We've worked hard to make what we think is a pretty good t-shirt. All ONNO t-shirts are made from sustainable fibers:  bamboo, hemp and organic cotton. ONNO t-shirts are made in workplaces we feel good about.  ONNO purchases carbon offsets to balance the harm we do as we move your t-shirts from here to there.



You and ONNO

Enough about us. Perhaps you could send us a note and tell us something about you. A picture of you wearing your ONNO t-shirt wouldn't hurt either. What drives you? What gets you out bed in the morning? What is it that you do naturally? What are you working towards? Perhaps you're not actively 'working' towards anything. In fact, perhaps you like it right where you are. We'd like to know that too.



ONNO applications

ONNO t-shirts have many practical applications.
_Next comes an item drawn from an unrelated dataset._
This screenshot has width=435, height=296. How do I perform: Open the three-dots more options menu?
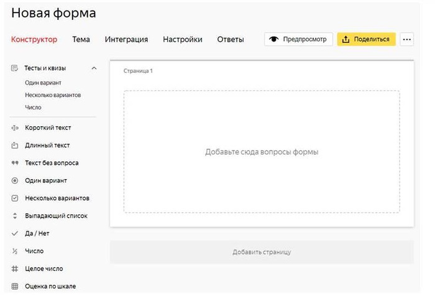(x=407, y=39)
Of course you can wear your ONNO shirt while doing a one-legged yoga pose on the edge of a dangerous cliff. We'd like to emphasize though that ONNO t-shirts work just as well for eating organic popcorn on your couch. Yes, you can wear your ONNO t-shirt while procuring mangos from a fruit stand in Costa Rica.  We've heard about people writing GREAT code in ONNO t-shirts. Lots of well known musicians wear ONNO t-shirts, but we don't want to drop names. Tell us about you. Let us know what applications you have found for your ONNO t-shirt.


Problems with
conventional cotton

Okay, we like a soft cotton shirt too. But growing conventional cotton is particularly rough on the environment. Cotton is the largest crop behind corn in the United States and consumes 10% of the world's pesticides (that's two billion pounds) and 25% of the world's insecticides (we don't know what that weighs but it's a lot). Cotton growers typically use many hazardous chemicals including aldicarb, phorate, methamidophos and endosulfan. There are at least 20 types of organophosphate and carbamate pesticides, many of which were originally developed as toxic nerve agents during World War II. These chemicals harm people, wildlife and the environment. In addition, conventional cotton requires a tremendous amount of water to grow: 106,000 cubic feet of water per acre. That's a lot of water. Can you see why we can't get excited about using conventional cotton? To read more about the problems with conventional cotton, click here.
Cotton and water. The two usually go hand in hand but organic cotton is usually rain-fed, not irrigated, so it uses a lot less water. Organic cotton, as you probably know, is grown without the use of pesticides and insecticides. How is this done? Farmers use composted manures and cover-crops to replace synthetic fertilizers. Innovative weeding strategies are used instead of herbicides. Beneficial insects and trap-crops are used to control pests. Nature's frost and water inducement prepare plants for harvest, instead of using toxic defoliants. We like organic cotton. Read more about organic cotton.

Bamboo

Bamboo is a grass, and grows like a weed. In fact, it's the fastest growing plant on the planet. It can grow up to three feet in a day. It doesn't need help from pesticides or insecticides, and it usually grows on rain water. Just think of the strength, power and self-sufficiency of this crop. The Donald Trump of crops; the Bill Gates of the jungle. If all this excitement has you feeling faint, don't worry, bamboo generates more oxygen than trees. We love the stuff. Read more about bamboo clothing..

Hemp

Industrial hemp is also a grass and grows like a weed, because it is one. Like bamboo, it doesn't need any help to thrive. It has no need for pesticides or insecticides, and it grows on rain water. Like bamboo, it offers superior performance compared to cotton: hemp fibers are more durable, provide better UV protection and wick moisture. (Please note that industrial hemp differs from its illegal cousin, marijuana, in that it contains almost no THC, the substance that gets you high). Until the late 1930s, hemp was widely grown and was America's fiber of choice. Popular Mechanics, in February 1937, predicted hemp would be the world's first "Billion Dollar Crop" that would support thousands of jobs and provide a vast array of consumer products from dynamite to plastics. Hemp is technically superior to cotton for fabric, trees for paper, and corn for biofuel. The first draft of our constitution was written on hemp paper, and George Washington grew hemp on his land. How did America come to favor cotton and trees over hemp, when hemp is superior in so many ways? To find out what happened, click here.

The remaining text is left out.